_What you need to do_
I would like every record below transcribed exactly as it is.

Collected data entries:
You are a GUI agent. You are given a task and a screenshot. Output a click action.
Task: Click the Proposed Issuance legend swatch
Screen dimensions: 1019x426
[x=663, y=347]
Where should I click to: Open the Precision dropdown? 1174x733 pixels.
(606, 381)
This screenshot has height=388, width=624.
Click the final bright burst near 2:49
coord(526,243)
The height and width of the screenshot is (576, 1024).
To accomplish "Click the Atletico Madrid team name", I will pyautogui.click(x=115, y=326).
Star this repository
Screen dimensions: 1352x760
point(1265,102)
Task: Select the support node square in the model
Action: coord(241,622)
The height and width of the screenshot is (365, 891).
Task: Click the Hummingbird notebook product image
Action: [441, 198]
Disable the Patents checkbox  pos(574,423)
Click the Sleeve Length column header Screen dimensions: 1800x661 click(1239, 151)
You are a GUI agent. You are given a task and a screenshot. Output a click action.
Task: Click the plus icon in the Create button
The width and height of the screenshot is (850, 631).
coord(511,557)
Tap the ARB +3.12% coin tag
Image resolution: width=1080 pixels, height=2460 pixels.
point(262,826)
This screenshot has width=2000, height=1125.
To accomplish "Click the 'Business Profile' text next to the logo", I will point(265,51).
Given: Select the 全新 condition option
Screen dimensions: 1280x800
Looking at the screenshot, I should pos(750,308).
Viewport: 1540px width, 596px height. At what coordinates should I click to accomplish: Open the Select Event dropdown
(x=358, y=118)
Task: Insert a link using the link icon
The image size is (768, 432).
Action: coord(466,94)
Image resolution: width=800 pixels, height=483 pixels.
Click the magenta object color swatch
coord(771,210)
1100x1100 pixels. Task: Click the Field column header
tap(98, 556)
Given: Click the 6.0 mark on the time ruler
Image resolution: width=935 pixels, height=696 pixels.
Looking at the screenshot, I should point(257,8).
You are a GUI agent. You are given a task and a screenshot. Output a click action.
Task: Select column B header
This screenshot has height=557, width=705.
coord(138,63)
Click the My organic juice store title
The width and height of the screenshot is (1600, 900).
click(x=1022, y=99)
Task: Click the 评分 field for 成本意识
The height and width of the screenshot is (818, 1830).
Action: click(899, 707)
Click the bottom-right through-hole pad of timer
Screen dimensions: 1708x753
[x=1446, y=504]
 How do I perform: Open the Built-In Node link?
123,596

_Response to this exercise_
You are a GUI agent. You are given a task and a screenshot. Output a click action.
Task: Click the Proposed Issuance legend swatch
Screen dimensions: 1019x426
[x=663, y=347]
Where should I click to: Open the Precision dropdown? 1174x733 pixels.
(606, 381)
This screenshot has height=388, width=624.
Click the final bright burst near 2:49
coord(526,243)
The height and width of the screenshot is (576, 1024).
To accomplish "Click the Atletico Madrid team name", I will pyautogui.click(x=115, y=326).
Star this repository
Screen dimensions: 1352x760
point(1265,102)
Task: Select the support node square in the model
Action: coord(241,622)
The height and width of the screenshot is (365, 891).
Task: Click the Hummingbird notebook product image
Action: [441, 198]
Disable the Patents checkbox  pos(574,423)
Click the Sleeve Length column header Screen dimensions: 1800x661 click(1239, 151)
You are a GUI agent. You are given a task and a screenshot. Output a click action.
Task: Click the plus icon in the Create button
The width and height of the screenshot is (850, 631).
coord(511,557)
Tap the ARB +3.12% coin tag
Image resolution: width=1080 pixels, height=2460 pixels.
point(262,826)
This screenshot has width=2000, height=1125.
To accomplish "Click the 'Business Profile' text next to the logo", I will point(265,51).
Given: Select the 全新 condition option
Screen dimensions: 1280x800
Looking at the screenshot, I should pos(750,308).
Viewport: 1540px width, 596px height. At what coordinates should I click to accomplish: Open the Select Event dropdown
(x=358, y=118)
Task: Insert a link using the link icon
The image size is (768, 432).
Action: coord(466,94)
Image resolution: width=800 pixels, height=483 pixels.
Click the magenta object color swatch
coord(771,210)
1100x1100 pixels. Task: Click the Field column header
tap(98, 556)
Given: Click the 6.0 mark on the time ruler
Image resolution: width=935 pixels, height=696 pixels.
Looking at the screenshot, I should point(257,8).
You are a GUI agent. You are given a task and a screenshot. Output a click action.
Task: Select column B header
This screenshot has height=557, width=705.
coord(138,63)
Click the My organic juice store title
The width and height of the screenshot is (1600, 900).
click(x=1022, y=99)
Task: Click the 评分 field for 成本意识
The height and width of the screenshot is (818, 1830).
Action: click(899, 707)
Click the bottom-right through-hole pad of timer
Screen dimensions: 1708x753
[x=1446, y=504]
 How do I perform: Open the Built-In Node link?
123,596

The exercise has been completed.